Original dans sa tenue, le réalisateur culte de la saga du Parrain (1972, 1974, 1990), d'Apocalypse Now (1979) ou de Dracula (1992) l'est aussi dans son discours : volubile, il vient présenter Megalopolis, un film ambitieux qu'il mûrit depuis les années 1980. Dans ce péplum futuriste situé dans un New York transfiguré en Rome antique ravagé par les jeux de domination, les trahisons et un pouvoir corrompu, on assiste à l'affrontement entre un maire garant de l'ancien monde décadent et un architecte utopiste. Avec ce film démesuré, foisonnant et controversé, Coppola enchaîne les symboles philosophiques et dépeint une civilisation en danger et à un tournant de son histoire. Entretien.

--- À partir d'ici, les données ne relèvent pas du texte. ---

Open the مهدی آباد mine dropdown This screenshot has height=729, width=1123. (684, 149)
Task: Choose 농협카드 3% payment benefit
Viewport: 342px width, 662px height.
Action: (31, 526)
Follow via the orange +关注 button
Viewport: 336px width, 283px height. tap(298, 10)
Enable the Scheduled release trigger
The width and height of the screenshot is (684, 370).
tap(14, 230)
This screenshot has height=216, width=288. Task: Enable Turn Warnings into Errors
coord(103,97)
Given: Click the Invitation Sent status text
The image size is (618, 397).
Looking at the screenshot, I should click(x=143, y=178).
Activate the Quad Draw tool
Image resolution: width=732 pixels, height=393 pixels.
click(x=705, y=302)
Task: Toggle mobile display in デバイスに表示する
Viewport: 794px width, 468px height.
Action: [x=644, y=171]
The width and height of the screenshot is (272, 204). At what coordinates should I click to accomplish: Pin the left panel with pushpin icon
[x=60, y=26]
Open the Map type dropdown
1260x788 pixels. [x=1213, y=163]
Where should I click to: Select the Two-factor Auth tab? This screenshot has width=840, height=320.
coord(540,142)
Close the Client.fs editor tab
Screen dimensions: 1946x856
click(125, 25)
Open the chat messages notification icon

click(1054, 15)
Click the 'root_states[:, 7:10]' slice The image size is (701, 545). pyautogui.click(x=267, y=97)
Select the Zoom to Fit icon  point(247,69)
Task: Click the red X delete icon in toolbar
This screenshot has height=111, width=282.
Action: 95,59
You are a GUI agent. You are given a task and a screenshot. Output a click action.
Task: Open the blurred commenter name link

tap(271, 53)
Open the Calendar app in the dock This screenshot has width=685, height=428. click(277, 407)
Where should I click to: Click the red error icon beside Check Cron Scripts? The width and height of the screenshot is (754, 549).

LA TRIBUNE DIMANCHE - Que représente Megalopolis dans votre filmographie ?
FRANCIS FORD COPPOLA - J'ai fait des films très différents : les Parrain ont un style classique, Apocalypse Now montre un monde fou, presque théâtral... Après L'Idéaliste [1997], j'ai voulu faire une pause qui a duré dix ans, pour découvrir qui j'étais vraiment et quel était mon style. Le grand cinéaste Ozu s'était découvert un style magnifique avec l'âge et avait réalisé des chefs-d'œuvre ; pouvais-je faire pareil ? À la fin de cette période de réflexion, j'ai eu envie de réaliser une épopée romaine hybride et folle en la transposant dans l'Amérique moderne. Car Megalopolis est devenu réalité : l'Amérique, comme Rome, est peut-être sur le point de perdre sa république et de se retrouver avec... quoi ? Un roi, un dictateur ?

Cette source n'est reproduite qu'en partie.